*TEXTE SOURCE*:
8.11.05


D'accord: la rue Trinity, à Vancouver, est fort probablement nommée ainsi à cause du Trinity college d'Oxford (je crois). Les autres rues du coin se nomment d'ailleurs Oxford, Eton, Cambridge, McGill: hauts lieux du savoir dont on a souhaité s'approprier, en même temps que leurs noms, un peu de la renommée. Mais c'est pour parler d'église que je choisis l'image. Faut bien partir de quelque part.

(Un autre bon sujet aurait été la Sainte trinité de Plume, mais je n'y connais malheureusement pas grand chose...)

L'église, pour moi, c'est la grande église NDG, magnifique à l'extérieur, riche, froide et ratée à l'intérieur, le monument autour duquel a tourné une partie de ma jeunesse. Les séances de confession obligatoires du primaire... Le père François Couture qui venait nous chercher à l'école et nous faisait marcher jusqu'à l'église deux cents mètres plus loin. Nous nous asseoyions sur les bancs, faisions des farces en attendant notre tour, nous levions en ordre alphabétique en nous demandant ce qu'on allait dire, puis revenions. C'était faux, tellement faux. Nous étions plus impressionnés par les sinistres placards à péchés en bois sombre que par les fautes imaginaires que nous allions y avouer. Je suis certain que le père Couture n'y croyait pas plus que nous. C'était par un homme gentil, le père Couture. Nous nous sommes côtoyés dans les scouts pendant quelques années, ensuite, juste comme ça. Je me souviens de son sourire sincère. Plus tard, il a été à l'église des dominicains, sur Saint-Denis. Je l'avais rencontré par hasard un jour, et j'avais été surpris de le voir habillé en blouson, avec des bottes de cuir...

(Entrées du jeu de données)
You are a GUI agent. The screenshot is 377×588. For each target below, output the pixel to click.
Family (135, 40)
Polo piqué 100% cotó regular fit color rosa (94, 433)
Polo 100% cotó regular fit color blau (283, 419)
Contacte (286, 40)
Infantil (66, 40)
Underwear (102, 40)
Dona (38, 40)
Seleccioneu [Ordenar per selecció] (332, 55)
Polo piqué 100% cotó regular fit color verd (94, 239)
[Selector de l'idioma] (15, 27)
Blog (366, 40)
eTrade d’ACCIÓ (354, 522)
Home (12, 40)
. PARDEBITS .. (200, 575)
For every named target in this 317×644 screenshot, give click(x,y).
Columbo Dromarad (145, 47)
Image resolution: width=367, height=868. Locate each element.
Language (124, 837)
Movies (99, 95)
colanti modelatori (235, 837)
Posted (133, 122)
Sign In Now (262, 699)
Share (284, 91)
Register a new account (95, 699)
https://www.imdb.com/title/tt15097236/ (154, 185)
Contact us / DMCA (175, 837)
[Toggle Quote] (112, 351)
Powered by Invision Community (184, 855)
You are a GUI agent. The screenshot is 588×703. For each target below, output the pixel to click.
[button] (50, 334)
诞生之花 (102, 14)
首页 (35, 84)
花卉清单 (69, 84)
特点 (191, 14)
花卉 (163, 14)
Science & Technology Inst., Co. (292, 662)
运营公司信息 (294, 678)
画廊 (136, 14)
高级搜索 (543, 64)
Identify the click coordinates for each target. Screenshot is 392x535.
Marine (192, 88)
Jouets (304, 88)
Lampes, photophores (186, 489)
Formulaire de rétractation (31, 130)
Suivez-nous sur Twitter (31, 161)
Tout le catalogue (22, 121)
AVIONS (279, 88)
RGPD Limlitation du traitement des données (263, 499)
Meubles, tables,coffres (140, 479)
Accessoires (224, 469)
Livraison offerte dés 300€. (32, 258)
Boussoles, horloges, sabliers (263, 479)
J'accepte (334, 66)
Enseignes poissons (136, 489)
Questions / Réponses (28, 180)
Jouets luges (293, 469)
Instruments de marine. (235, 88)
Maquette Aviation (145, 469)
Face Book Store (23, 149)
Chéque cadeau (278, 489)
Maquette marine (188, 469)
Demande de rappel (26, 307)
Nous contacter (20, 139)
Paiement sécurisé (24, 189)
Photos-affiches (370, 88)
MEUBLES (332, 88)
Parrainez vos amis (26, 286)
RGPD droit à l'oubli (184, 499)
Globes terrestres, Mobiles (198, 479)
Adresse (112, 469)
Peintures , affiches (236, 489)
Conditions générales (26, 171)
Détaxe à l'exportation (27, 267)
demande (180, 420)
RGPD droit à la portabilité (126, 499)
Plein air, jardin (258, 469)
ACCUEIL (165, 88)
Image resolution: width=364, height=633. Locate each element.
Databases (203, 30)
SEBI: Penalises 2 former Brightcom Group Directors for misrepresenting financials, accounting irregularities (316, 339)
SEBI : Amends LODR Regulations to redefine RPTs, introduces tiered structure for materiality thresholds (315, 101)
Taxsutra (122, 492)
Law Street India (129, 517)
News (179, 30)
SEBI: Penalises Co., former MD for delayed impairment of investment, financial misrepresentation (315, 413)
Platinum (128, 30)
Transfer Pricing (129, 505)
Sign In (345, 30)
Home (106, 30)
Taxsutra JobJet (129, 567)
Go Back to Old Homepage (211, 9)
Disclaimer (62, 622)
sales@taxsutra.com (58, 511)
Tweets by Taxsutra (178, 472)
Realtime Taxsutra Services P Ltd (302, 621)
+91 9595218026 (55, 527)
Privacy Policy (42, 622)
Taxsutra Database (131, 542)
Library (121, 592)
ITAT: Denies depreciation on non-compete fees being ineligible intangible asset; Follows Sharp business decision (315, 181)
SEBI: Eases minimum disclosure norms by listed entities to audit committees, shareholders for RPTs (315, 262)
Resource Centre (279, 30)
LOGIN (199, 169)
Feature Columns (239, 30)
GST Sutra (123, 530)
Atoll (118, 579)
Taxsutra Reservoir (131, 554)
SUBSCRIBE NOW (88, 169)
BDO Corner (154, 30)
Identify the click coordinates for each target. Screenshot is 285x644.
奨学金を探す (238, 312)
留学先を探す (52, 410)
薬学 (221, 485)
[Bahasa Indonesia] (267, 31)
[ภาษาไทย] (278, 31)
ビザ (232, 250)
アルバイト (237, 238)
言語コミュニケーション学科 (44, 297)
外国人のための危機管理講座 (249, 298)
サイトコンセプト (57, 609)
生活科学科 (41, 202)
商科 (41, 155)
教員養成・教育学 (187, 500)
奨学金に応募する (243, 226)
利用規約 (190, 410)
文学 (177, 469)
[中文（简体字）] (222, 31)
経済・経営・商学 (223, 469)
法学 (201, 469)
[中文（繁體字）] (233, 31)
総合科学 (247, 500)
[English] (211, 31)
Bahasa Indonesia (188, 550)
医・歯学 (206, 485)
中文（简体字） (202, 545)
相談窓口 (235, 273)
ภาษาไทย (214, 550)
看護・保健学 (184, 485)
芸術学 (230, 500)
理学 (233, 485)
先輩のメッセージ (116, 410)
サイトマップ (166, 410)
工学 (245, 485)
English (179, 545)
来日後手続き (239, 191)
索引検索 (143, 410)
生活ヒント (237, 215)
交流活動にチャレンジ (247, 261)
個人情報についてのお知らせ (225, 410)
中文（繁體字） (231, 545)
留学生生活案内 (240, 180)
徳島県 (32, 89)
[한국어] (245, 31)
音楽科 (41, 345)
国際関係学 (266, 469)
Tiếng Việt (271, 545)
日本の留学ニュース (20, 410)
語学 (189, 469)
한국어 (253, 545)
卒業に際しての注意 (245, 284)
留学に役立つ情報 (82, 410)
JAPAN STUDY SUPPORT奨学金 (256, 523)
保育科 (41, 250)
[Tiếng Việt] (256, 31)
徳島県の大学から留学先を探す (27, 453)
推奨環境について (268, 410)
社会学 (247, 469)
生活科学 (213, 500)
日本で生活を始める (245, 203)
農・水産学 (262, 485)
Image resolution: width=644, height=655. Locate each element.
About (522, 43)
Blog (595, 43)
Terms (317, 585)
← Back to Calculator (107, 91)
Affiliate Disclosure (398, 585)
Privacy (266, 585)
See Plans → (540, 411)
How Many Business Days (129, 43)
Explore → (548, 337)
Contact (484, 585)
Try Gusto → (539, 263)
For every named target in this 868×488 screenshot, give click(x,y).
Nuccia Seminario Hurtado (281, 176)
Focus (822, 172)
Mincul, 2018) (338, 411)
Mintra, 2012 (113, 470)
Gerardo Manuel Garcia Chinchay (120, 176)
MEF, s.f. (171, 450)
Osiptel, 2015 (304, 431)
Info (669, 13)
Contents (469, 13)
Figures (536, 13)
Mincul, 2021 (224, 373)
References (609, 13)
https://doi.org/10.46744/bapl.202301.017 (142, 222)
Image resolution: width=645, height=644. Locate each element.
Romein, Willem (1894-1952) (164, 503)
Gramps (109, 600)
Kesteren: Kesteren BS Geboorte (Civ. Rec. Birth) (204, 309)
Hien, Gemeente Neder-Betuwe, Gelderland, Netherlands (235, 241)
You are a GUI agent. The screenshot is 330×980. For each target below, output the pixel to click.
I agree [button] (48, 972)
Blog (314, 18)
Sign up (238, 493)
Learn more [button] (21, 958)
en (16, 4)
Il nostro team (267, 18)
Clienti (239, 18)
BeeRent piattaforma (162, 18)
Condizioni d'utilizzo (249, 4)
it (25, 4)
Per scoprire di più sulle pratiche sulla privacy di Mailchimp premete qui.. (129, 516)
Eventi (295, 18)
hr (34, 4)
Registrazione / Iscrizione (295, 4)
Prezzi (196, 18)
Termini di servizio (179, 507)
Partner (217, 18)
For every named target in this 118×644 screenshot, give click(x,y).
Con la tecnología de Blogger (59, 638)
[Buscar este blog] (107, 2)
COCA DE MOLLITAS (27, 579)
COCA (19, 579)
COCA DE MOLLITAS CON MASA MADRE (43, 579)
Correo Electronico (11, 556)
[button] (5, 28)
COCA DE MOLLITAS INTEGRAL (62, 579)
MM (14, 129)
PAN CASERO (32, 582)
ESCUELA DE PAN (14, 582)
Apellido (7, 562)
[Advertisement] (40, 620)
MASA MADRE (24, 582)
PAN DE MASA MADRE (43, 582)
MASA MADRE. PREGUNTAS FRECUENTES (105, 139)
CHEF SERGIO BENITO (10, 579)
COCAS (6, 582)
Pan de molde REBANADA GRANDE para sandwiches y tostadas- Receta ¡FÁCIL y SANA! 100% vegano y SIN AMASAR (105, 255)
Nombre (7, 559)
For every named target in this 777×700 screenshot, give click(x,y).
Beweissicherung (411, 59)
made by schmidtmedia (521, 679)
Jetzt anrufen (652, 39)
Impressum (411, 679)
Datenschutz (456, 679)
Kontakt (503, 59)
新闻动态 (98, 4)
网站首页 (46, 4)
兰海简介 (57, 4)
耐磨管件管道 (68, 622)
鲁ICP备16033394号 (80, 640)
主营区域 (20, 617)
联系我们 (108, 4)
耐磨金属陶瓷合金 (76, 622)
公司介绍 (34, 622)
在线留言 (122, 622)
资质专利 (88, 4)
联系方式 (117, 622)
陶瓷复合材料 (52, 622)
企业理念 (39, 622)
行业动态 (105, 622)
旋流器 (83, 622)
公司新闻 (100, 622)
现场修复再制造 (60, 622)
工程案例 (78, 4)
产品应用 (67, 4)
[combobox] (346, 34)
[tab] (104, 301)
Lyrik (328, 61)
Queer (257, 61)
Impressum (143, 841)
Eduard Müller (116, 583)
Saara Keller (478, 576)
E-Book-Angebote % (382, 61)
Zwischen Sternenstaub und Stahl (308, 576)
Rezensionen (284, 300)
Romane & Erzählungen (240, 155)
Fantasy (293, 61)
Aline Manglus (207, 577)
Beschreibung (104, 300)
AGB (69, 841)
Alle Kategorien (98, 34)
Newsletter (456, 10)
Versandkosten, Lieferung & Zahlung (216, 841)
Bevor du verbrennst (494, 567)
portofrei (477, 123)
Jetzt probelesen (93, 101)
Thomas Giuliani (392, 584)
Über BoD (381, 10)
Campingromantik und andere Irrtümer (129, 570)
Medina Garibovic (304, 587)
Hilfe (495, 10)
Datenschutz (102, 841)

*CONSIGNE*: Peux-tu restituer le texte source en entier, mot pour mot ?

*RÉPONSE*:
8.11.05


D'accord: la rue Trinity, à Vancouver, est fort probablement nommée ainsi à cause du Trinity college d'Oxford (je crois). Les autres rues du coin se nomment d'ailleurs Oxford, Eton, Cambridge, McGill: hauts lieux du savoir dont on a souhaité s'approprier, en même temps que leurs noms, un peu de la renommée. Mais c'est pour parler d'église que je choisis l'image. Faut bien partir de quelque part.

(Un autre bon sujet aurait été la Sainte trinité de Plume, mais je n'y connais malheureusement pas grand chose...)

L'église, pour moi, c'est la grande église NDG, magnifique à l'extérieur, riche, froide et ratée à l'intérieur, le monument autour duquel a tourné une partie de ma jeunesse. Les séances de confession obligatoires du primaire... Le père François Couture qui venait nous chercher à l'école et nous faisait marcher jusqu'à l'église deux cents mètres plus loin. Nous nous asseoyions sur les bancs, faisions des farces en attendant notre tour, nous levions en ordre alphabétique en nous demandant ce qu'on allait dire, puis revenions. C'était faux, tellement faux. Nous étions plus impressionnés par les sinistres placards à péchés en bois sombre que par les fautes imaginaires que nous allions y avouer. Je suis certain que le père Couture n'y croyait pas plus que nous. C'était par un homme gentil, le père Couture. Nous nous sommes côtoyés dans les scouts pendant quelques années, ensuite, juste comme ça. Je me souviens de son sourire sincère. Plus tard, il a été à l'église des dominicains, sur Saint-Denis. Je l'avais rencontré par hasard un jour, et j'avais été surpris de le voir habillé en blouson, avec des bottes de cuir...